[WHAT YOU ARE ASKED TO DO]
Update the lines below by changing "GUI agent" to "interface agent" everywhere it occurs, keeping everything else the same.

[Start DATA EXCERPTS]

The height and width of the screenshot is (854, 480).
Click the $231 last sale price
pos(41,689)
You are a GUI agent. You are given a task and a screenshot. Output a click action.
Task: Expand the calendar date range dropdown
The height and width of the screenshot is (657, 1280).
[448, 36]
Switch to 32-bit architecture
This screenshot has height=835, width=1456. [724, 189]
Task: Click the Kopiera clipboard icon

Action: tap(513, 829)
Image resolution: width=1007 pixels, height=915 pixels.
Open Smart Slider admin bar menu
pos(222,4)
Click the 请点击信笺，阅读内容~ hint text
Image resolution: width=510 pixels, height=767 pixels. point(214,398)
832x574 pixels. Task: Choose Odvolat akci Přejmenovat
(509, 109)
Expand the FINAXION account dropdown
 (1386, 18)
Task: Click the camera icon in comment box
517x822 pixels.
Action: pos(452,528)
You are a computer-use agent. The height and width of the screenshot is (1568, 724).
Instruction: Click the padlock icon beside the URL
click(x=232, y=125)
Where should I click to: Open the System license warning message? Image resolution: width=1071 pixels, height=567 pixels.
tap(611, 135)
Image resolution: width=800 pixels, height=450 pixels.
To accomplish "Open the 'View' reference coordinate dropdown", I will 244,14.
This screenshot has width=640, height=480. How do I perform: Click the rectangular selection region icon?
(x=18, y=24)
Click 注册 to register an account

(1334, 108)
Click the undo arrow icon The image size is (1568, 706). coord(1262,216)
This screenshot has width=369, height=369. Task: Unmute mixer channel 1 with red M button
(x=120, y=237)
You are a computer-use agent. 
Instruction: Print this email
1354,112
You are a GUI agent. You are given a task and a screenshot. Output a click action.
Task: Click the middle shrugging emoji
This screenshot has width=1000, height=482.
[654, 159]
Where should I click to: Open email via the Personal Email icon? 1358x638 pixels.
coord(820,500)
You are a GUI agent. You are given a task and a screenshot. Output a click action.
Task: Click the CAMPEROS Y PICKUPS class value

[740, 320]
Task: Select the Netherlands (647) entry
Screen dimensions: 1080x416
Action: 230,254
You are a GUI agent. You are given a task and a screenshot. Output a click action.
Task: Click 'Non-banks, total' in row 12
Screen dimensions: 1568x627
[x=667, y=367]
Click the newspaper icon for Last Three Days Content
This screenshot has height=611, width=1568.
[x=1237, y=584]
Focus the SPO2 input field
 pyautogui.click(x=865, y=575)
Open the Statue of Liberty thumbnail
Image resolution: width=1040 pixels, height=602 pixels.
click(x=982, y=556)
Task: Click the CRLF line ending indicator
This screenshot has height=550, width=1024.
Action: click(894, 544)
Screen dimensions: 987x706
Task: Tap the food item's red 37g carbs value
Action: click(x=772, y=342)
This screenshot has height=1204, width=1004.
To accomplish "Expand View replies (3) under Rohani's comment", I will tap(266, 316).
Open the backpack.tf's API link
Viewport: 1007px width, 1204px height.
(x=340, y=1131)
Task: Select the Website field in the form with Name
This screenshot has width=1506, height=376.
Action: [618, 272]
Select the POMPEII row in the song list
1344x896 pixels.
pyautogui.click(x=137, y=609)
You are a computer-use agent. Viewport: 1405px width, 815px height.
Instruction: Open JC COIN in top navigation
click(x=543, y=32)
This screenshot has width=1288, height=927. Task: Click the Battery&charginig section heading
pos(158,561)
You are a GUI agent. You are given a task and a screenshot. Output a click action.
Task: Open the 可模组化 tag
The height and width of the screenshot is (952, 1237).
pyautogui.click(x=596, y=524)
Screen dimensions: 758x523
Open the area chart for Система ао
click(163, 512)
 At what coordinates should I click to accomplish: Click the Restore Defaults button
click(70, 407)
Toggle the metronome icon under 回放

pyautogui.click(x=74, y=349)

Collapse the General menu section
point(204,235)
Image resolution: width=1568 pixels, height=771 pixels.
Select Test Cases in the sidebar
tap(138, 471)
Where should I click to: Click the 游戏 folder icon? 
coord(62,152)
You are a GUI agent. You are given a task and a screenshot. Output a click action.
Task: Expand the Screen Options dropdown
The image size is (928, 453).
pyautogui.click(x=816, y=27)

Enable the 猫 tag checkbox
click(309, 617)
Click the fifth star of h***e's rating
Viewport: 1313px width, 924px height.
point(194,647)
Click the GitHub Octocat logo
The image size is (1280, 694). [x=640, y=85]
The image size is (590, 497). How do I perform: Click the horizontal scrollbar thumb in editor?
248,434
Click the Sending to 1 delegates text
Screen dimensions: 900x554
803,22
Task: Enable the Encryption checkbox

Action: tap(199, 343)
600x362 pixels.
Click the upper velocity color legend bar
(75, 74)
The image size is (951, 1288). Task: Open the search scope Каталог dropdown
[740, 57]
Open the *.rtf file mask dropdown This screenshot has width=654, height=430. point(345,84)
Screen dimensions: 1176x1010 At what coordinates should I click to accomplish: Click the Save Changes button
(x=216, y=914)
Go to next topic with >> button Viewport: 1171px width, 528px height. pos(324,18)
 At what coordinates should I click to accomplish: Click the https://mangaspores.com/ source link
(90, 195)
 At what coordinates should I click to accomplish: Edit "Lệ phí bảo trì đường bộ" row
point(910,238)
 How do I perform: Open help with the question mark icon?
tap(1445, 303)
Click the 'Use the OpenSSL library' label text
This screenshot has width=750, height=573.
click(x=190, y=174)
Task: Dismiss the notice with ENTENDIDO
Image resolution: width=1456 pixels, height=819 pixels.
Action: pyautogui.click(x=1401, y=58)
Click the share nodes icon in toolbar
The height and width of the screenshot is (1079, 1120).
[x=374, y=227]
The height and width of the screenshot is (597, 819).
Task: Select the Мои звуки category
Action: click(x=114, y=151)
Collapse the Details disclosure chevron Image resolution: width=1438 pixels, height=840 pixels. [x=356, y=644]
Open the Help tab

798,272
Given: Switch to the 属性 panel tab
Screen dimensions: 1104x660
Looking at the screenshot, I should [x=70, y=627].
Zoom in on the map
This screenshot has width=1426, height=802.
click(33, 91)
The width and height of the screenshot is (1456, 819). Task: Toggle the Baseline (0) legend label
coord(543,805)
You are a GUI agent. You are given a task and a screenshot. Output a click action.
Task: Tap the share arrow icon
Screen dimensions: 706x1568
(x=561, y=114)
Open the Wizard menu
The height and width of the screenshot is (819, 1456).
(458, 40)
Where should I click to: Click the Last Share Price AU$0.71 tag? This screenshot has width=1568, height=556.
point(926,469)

[End DATA EXCERPTS]

[RESPONSE FOR THIS EXERCISE]
The height and width of the screenshot is (854, 480).
Click the $231 last sale price
pos(41,689)
You are a interface agent. You are given a task and a screenshot. Output a click action.
Task: Expand the calendar date range dropdown
The height and width of the screenshot is (657, 1280).
[448, 36]
Switch to 32-bit architecture
This screenshot has height=835, width=1456. [724, 189]
Task: Click the Kopiera clipboard icon

Action: tap(513, 829)
Image resolution: width=1007 pixels, height=915 pixels.
Open Smart Slider admin bar menu
pos(222,4)
Click the 请点击信笺，阅读内容~ hint text
Image resolution: width=510 pixels, height=767 pixels. point(214,398)
832x574 pixels. Task: Choose Odvolat akci Přejmenovat
(509, 109)
Expand the FINAXION account dropdown
 (1386, 18)
Task: Click the camera icon in comment box
517x822 pixels.
Action: pos(452,528)
You are a computer-use agent. The height and width of the screenshot is (1568, 724).
Instruction: Click the padlock icon beside the URL
click(x=232, y=125)
Where should I click to: Open the System license warning message? Image resolution: width=1071 pixels, height=567 pixels.
tap(611, 135)
Image resolution: width=800 pixels, height=450 pixels.
To accomplish "Open the 'View' reference coordinate dropdown", I will 244,14.
This screenshot has width=640, height=480. How do I perform: Click the rectangular selection region icon?
(x=18, y=24)
Click 注册 to register an account

(1334, 108)
Click the undo arrow icon The image size is (1568, 706). coord(1262,216)
This screenshot has width=369, height=369. Task: Unmute mixer channel 1 with red M button
(x=120, y=237)
You are a computer-use agent. 
Instruction: Print this email
1354,112
You are a interface agent. You are given a task and a screenshot. Output a click action.
Task: Click the middle shrugging emoji
This screenshot has width=1000, height=482.
[654, 159]
Where should I click to: Open email via the Personal Email icon? 1358x638 pixels.
coord(820,500)
You are a interface agent. You are given a task and a screenshot. Output a click action.
Task: Click the CAMPEROS Y PICKUPS class value

[740, 320]
Task: Select the Netherlands (647) entry
Screen dimensions: 1080x416
Action: 230,254
You are a interface agent. You are given a task and a screenshot. Output a click action.
Task: Click 'Non-banks, total' in row 12
Screen dimensions: 1568x627
[x=667, y=367]
Click the newspaper icon for Last Three Days Content
This screenshot has height=611, width=1568.
[x=1237, y=584]
Focus the SPO2 input field
 pyautogui.click(x=865, y=575)
Open the Statue of Liberty thumbnail
Image resolution: width=1040 pixels, height=602 pixels.
click(x=982, y=556)
Task: Click the CRLF line ending indicator
This screenshot has height=550, width=1024.
Action: click(894, 544)
Screen dimensions: 987x706
Task: Tap the food item's red 37g carbs value
Action: click(x=772, y=342)
This screenshot has height=1204, width=1004.
To accomplish "Expand View replies (3) under Rohani's comment", I will tap(266, 316).
Open the backpack.tf's API link
Viewport: 1007px width, 1204px height.
(x=340, y=1131)
Task: Select the Website field in the form with Name
This screenshot has width=1506, height=376.
Action: [618, 272]
Select the POMPEII row in the song list
1344x896 pixels.
pyautogui.click(x=137, y=609)
You are a computer-use agent. Viewport: 1405px width, 815px height.
Instruction: Open JC COIN in top navigation
click(x=543, y=32)
This screenshot has width=1288, height=927. Task: Click the Battery&charginig section heading
pos(158,561)
You are a interface agent. You are given a task and a screenshot. Output a click action.
Task: Open the 可模组化 tag
The height and width of the screenshot is (952, 1237).
pyautogui.click(x=596, y=524)
Screen dimensions: 758x523
Open the area chart for Система ао
click(163, 512)
 At what coordinates should I click to accomplish: Click the Restore Defaults button
click(70, 407)
Toggle the metronome icon under 回放

pyautogui.click(x=74, y=349)

Collapse the General menu section
point(204,235)
Image resolution: width=1568 pixels, height=771 pixels.
Select Test Cases in the sidebar
tap(138, 471)
Where should I click to: Click the 游戏 folder icon? 
coord(62,152)
You are a interface agent. You are given a task and a screenshot. Output a click action.
Task: Expand the Screen Options dropdown
The image size is (928, 453).
pyautogui.click(x=816, y=27)

Enable the 猫 tag checkbox
click(309, 617)
Click the fifth star of h***e's rating
Viewport: 1313px width, 924px height.
point(194,647)
Click the GitHub Octocat logo
The image size is (1280, 694). [x=640, y=85]
The image size is (590, 497). How do I perform: Click the horizontal scrollbar thumb in editor?
248,434
Click the Sending to 1 delegates text
Screen dimensions: 900x554
803,22
Task: Enable the Encryption checkbox

Action: tap(199, 343)
600x362 pixels.
Click the upper velocity color legend bar
(75, 74)
The image size is (951, 1288). Task: Open the search scope Каталог dropdown
[740, 57]
Open the *.rtf file mask dropdown This screenshot has width=654, height=430. point(345,84)
Screen dimensions: 1176x1010 At what coordinates should I click to accomplish: Click the Save Changes button
(x=216, y=914)
Go to next topic with >> button Viewport: 1171px width, 528px height. pos(324,18)
 At what coordinates should I click to accomplish: Click the https://mangaspores.com/ source link
(90, 195)
 At what coordinates should I click to accomplish: Edit "Lệ phí bảo trì đường bộ" row
point(910,238)
 How do I perform: Open help with the question mark icon?
tap(1445, 303)
Click the 'Use the OpenSSL library' label text
This screenshot has width=750, height=573.
click(x=190, y=174)
Task: Dismiss the notice with ENTENDIDO
Image resolution: width=1456 pixels, height=819 pixels.
Action: pyautogui.click(x=1401, y=58)
Click the share nodes icon in toolbar
The height and width of the screenshot is (1079, 1120).
[x=374, y=227]
The height and width of the screenshot is (597, 819).
Task: Select the Мои звуки category
Action: click(x=114, y=151)
Collapse the Details disclosure chevron Image resolution: width=1438 pixels, height=840 pixels. [x=356, y=644]
Open the Help tab

798,272
Given: Switch to the 属性 panel tab
Screen dimensions: 1104x660
Looking at the screenshot, I should [x=70, y=627].
Zoom in on the map
This screenshot has width=1426, height=802.
click(33, 91)
The width and height of the screenshot is (1456, 819). Task: Toggle the Baseline (0) legend label
coord(543,805)
You are a interface agent. You are given a task and a screenshot. Output a click action.
Task: Tap the share arrow icon
Screen dimensions: 706x1568
(x=561, y=114)
Open the Wizard menu
The height and width of the screenshot is (819, 1456).
(458, 40)
Where should I click to: Click the Last Share Price AU$0.71 tag? This screenshot has width=1568, height=556.
point(926,469)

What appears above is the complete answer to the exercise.